These figures are significantly removed from the 1.4 per cent increase seen in 2016, City AM reports.
The report does, however, argue that the consequences of an ageing population and lower levels of immigration for the supply of workers will cushion the impact.
Growth in the economically-active population is, therefore, anticipated to slow from 0.9 per cent to 0.4 per cent this year. As a result, the unemployment rate is expected to rise from 4.8 per cent in 2017 to 5.4 per cent in 2018.
Martin Beck, senior economic advisor to the EY ITEM Club, said: “The UK labour market may be starting to become a victim of its own success.

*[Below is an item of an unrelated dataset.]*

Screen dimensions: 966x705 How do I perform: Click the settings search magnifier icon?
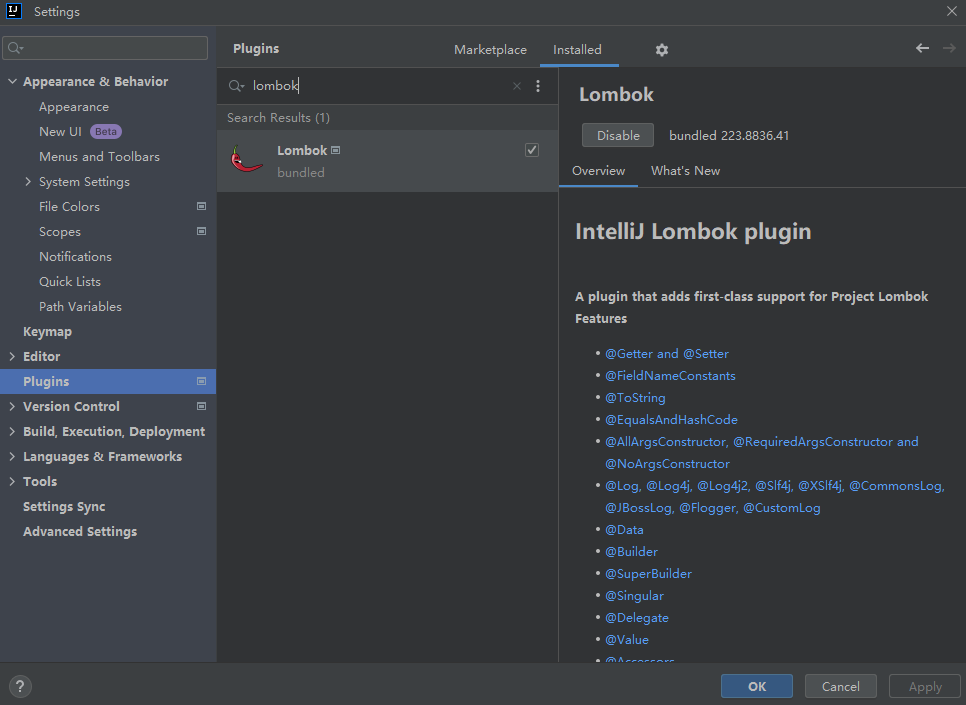point(15,48)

As the proportion of people in work has climbed ever higher, firms may have found it more difficult to fill vacancies, resulting in greater utilisation of the existing workforce and slower jobs growth.”
The report expects UK average earnings growth to rise marginally to just under 3 per cent this year, with pay continuing to rise at a similar rate in 2018.

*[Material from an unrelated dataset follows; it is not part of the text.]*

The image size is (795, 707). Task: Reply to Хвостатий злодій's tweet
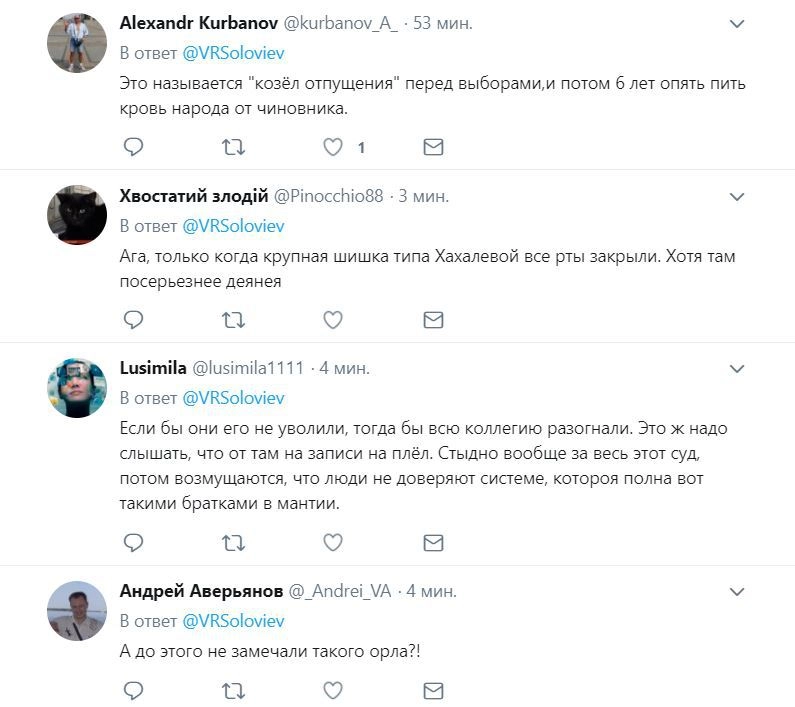point(133,320)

“The prospect of a rise in unemployment and pay growth remaining weak means that the case for the Monetary Policy Committee (MPC) to keep monetary policy on hold for a prolonged period is a strong one. Meanwhile, our expectation that a revival in pay growth is unlikely will be bad news for the public finances and present another challenge for whoever takes the reins of economic policy after the election,” added Beck.
The study further identifies the potential for technology and machines to displace some workers. There is likely to be a boost in the supply of workers competing for jobs in sectors where machine advances are less applicable, putting downward pressure on wages in these areas.
“With labour supply expected to slow, businesses need to take a closer look at their future skills needs. They will need to assess how to strike the right balance between allocating capital on skills development, labour savings and labour enhancing technology. This will ensure that they have a workforce fit for their future business strategy,” said Mark Gregory, EY’s chief economist.